Exercise requirements: Would you copy each line of the records that includes the word "computer"?

Data for the task:
-=-=-=-=-
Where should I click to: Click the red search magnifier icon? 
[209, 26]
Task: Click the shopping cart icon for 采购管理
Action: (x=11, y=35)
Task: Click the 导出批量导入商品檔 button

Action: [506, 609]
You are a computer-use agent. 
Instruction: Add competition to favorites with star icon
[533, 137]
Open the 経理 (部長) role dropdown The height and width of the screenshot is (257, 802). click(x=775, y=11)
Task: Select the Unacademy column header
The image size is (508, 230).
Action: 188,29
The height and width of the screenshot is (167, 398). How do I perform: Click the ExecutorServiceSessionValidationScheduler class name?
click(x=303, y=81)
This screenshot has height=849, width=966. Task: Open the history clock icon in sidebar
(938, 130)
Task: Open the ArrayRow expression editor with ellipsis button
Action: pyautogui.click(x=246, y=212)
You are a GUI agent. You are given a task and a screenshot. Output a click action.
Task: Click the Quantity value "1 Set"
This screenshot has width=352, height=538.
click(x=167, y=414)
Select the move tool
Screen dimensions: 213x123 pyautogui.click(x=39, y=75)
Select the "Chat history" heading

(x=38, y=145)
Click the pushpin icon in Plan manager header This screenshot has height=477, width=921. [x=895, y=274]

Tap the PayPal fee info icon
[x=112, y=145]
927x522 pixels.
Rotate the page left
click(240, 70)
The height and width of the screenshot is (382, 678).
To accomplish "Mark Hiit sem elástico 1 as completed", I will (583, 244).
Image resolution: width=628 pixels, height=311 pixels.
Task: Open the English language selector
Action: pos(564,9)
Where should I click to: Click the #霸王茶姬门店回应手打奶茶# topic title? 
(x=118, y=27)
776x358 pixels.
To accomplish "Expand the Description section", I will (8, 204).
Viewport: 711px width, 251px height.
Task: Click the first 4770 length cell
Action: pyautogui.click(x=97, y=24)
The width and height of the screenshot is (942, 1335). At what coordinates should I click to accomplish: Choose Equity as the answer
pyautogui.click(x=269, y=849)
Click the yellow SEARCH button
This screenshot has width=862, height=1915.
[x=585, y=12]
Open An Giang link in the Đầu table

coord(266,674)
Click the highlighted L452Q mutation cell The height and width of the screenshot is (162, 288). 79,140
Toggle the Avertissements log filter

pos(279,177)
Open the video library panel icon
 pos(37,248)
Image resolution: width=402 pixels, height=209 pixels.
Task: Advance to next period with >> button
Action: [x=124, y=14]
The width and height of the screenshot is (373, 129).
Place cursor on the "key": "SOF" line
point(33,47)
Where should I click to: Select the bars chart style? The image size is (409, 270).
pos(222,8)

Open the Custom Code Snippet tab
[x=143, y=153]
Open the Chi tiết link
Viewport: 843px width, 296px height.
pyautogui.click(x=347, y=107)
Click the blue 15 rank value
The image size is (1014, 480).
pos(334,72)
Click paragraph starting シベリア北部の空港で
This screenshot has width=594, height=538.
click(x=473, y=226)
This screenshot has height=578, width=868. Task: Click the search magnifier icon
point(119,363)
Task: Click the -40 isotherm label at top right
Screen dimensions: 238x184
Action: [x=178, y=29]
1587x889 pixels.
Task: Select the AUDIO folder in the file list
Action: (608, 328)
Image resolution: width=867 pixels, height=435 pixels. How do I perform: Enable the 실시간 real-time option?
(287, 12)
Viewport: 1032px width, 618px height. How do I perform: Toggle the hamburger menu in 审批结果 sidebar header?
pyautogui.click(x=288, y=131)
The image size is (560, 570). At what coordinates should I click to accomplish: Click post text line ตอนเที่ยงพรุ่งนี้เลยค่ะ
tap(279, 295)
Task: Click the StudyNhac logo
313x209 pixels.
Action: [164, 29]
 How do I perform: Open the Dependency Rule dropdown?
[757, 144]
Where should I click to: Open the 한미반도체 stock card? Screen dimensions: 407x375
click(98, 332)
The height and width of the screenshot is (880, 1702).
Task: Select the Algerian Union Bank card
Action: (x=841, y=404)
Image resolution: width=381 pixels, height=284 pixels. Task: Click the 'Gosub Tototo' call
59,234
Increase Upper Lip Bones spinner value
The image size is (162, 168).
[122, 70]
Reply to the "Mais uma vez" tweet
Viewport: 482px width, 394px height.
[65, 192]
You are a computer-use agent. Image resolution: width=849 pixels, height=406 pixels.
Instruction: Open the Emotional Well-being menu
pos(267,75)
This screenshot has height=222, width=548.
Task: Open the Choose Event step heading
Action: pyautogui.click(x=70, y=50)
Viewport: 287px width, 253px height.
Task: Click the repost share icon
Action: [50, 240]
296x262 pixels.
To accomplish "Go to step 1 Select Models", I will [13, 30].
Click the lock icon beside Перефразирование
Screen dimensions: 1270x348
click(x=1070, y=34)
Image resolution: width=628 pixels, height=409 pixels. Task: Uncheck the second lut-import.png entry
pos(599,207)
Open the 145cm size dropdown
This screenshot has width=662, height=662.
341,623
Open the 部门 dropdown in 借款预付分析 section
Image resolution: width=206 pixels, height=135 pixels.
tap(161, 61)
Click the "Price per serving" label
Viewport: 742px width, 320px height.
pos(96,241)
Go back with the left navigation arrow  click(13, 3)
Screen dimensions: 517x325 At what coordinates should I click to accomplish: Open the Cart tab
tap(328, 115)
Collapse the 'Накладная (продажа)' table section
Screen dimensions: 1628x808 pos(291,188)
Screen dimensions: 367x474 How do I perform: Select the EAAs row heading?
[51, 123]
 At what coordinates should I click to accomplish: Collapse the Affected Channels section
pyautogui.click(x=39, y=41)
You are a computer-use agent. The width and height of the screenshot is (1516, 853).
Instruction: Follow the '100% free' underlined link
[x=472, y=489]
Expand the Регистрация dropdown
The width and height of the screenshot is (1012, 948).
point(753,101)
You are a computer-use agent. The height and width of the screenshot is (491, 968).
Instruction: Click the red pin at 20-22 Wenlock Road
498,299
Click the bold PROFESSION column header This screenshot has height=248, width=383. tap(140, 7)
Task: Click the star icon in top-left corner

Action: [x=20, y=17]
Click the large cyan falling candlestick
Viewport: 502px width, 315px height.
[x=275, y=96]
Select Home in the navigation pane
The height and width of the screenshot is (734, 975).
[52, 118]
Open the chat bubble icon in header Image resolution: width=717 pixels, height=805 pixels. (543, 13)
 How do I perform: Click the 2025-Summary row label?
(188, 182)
-=-=-=-=-
Output of the exercise:
You are a computer-use agent. 
You are a computer-use agent. Image resolution: width=849 pixels, height=406 pixels.
You are a computer-use agent. The width and height of the screenshot is (1516, 853).
You are a computer-use agent. The height and width of the screenshot is (491, 968).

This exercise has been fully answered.